DATA EXCERPTS:

▶

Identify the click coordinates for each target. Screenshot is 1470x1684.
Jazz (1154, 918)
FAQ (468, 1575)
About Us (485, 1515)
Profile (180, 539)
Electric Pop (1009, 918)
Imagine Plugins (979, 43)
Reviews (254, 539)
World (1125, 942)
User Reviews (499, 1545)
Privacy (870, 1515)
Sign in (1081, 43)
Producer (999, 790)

◀

YOUR OBJECTIVE: Take the records above and copy them out exactly.

ANSWER SECTION:
Identify the click coordinates for each target. Screenshot is 1470x1684.
Jazz (1154, 918)
FAQ (468, 1575)
About Us (485, 1515)
Profile (180, 539)
Electric Pop (1009, 918)
Imagine Plugins (979, 43)
Reviews (254, 539)
World (1125, 942)
User Reviews (499, 1545)
Privacy (870, 1515)
Sign in (1081, 43)
Producer (999, 790)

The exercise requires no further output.